### AIM:
Format the lines of the records below as a JSON list of strings, with one string per line and blank lines skipped. Leave the pictures out.
## Begin DATASET ENTRIES
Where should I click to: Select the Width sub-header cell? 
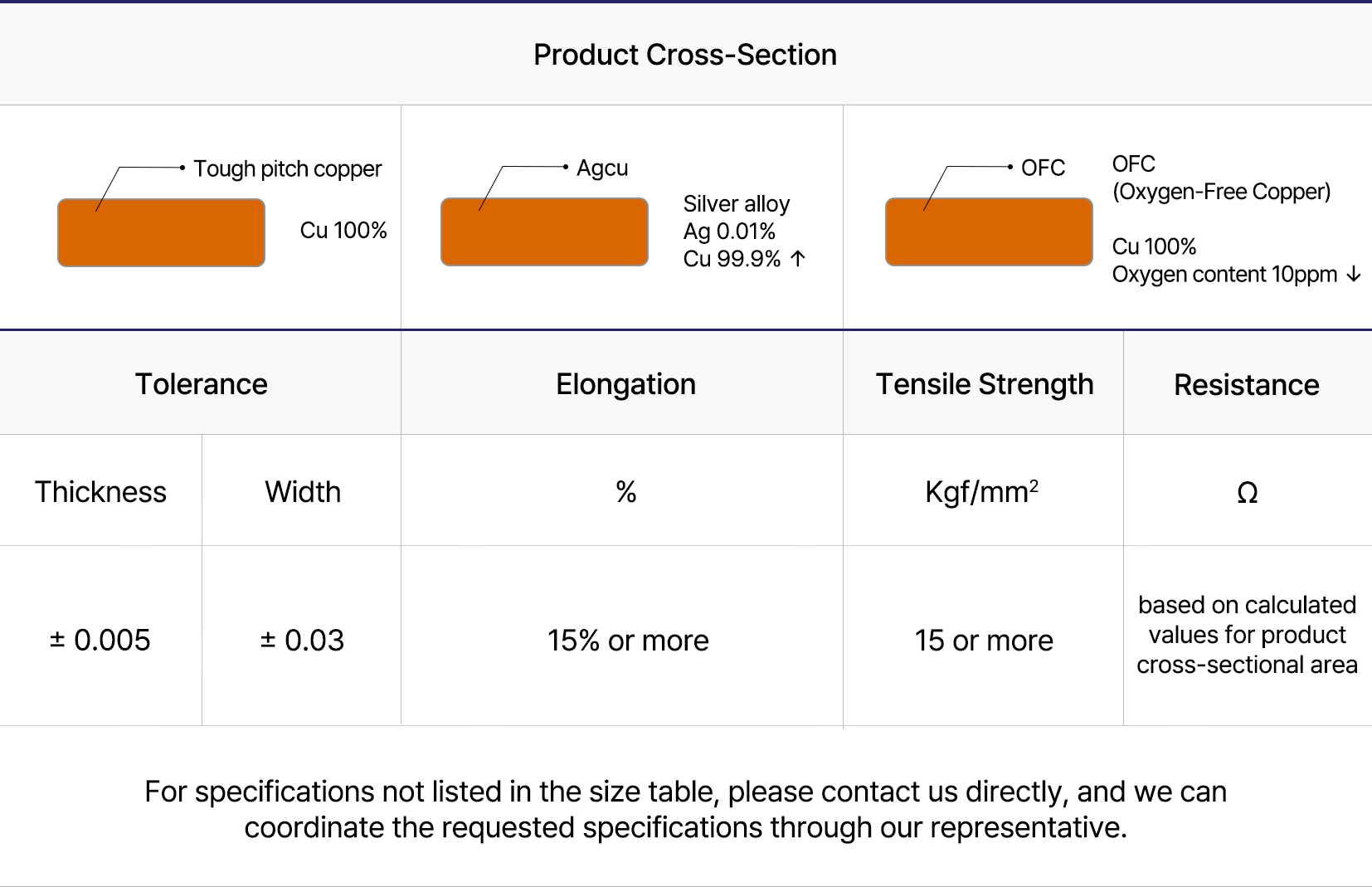[x=302, y=492]
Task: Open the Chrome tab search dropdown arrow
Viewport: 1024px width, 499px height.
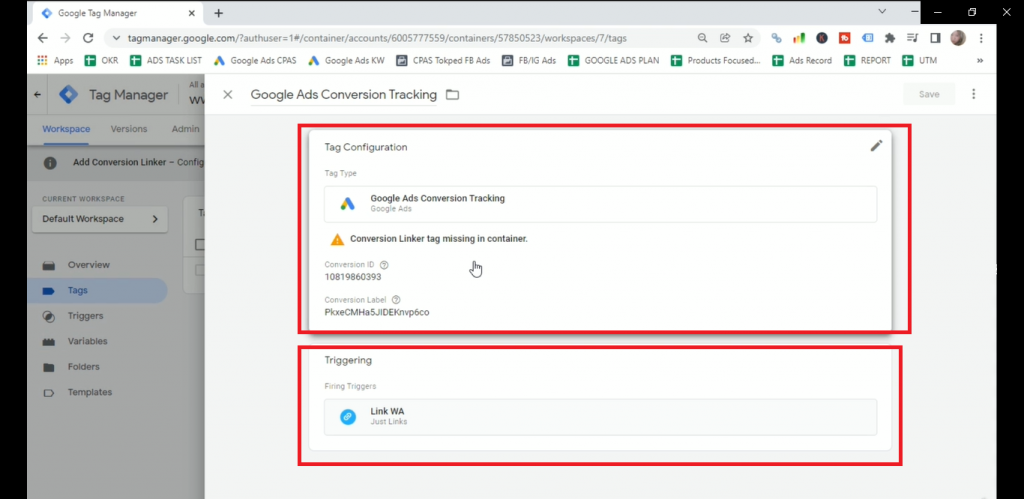Action: (x=881, y=12)
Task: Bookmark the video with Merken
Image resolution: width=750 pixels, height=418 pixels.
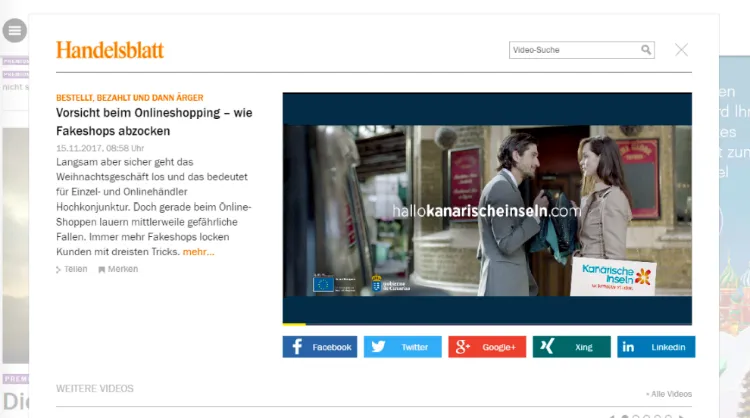Action: 118,269
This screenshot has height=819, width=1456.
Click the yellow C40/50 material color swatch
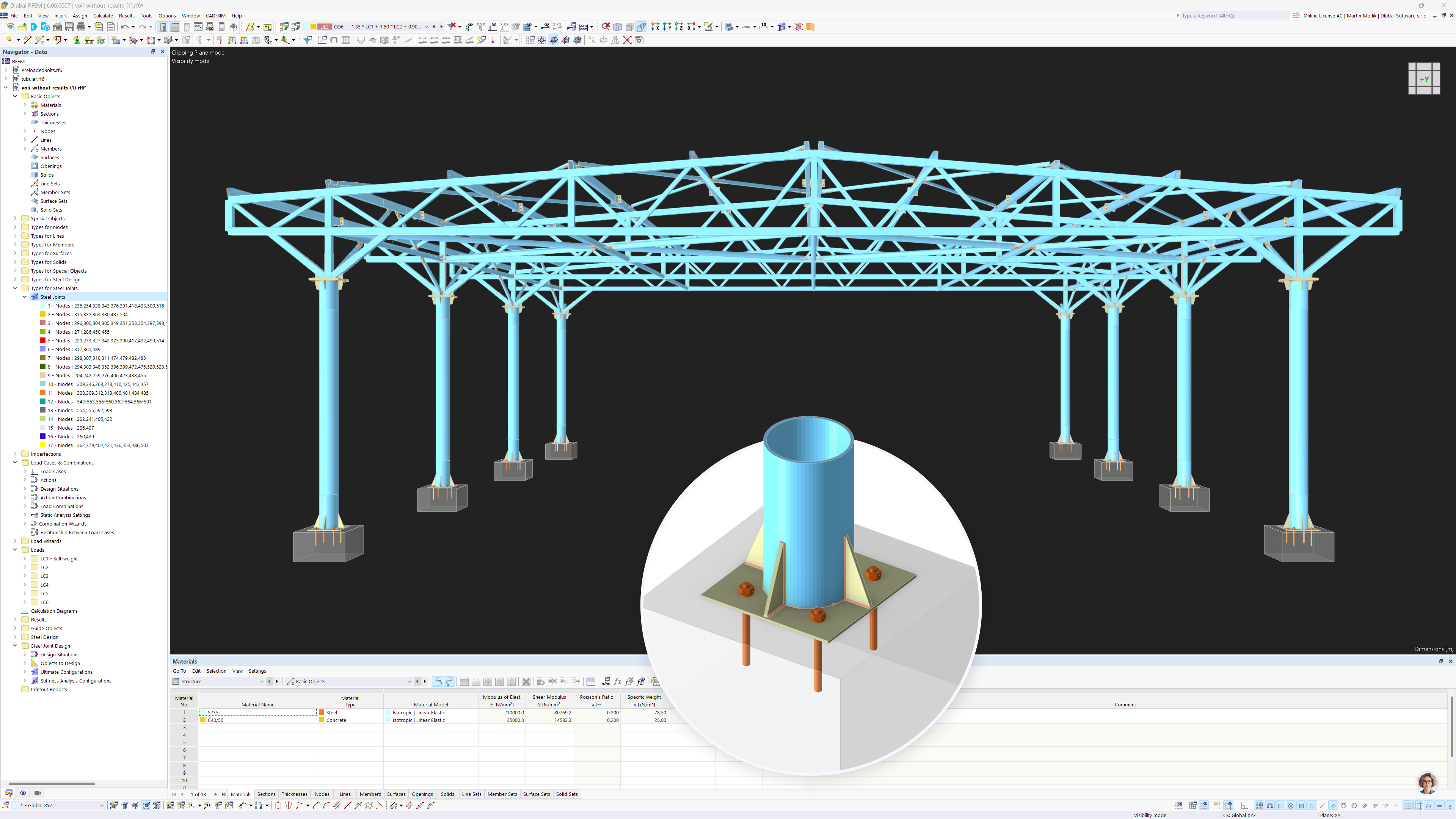pyautogui.click(x=203, y=720)
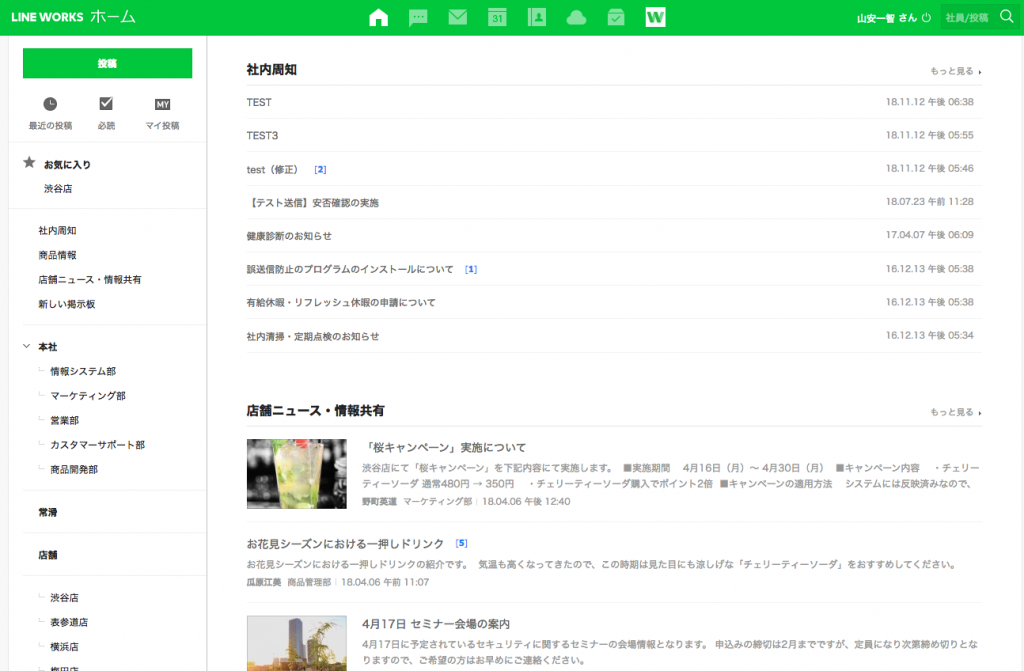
## End DATASET ENTRIES
### RESPONSE TO THIS TASK:
[
  "Where should I click to: Select the Width sub-header cell? ",
  "[x=302, y=492]",
  "Task: Open the Chrome tab search dropdown arrow",
  "Viewport: 1024px width, 499px height.",
  "Action: (x=881, y=12)",
  "Task: Bookmark the video with Merken",
  "Image resolution: width=750 pixels, height=418 pixels.",
  "Action: 118,269",
  "This screenshot has height=819, width=1456.",
  "Click the yellow C40/50 material color swatch",
  "pyautogui.click(x=203, y=720)"
]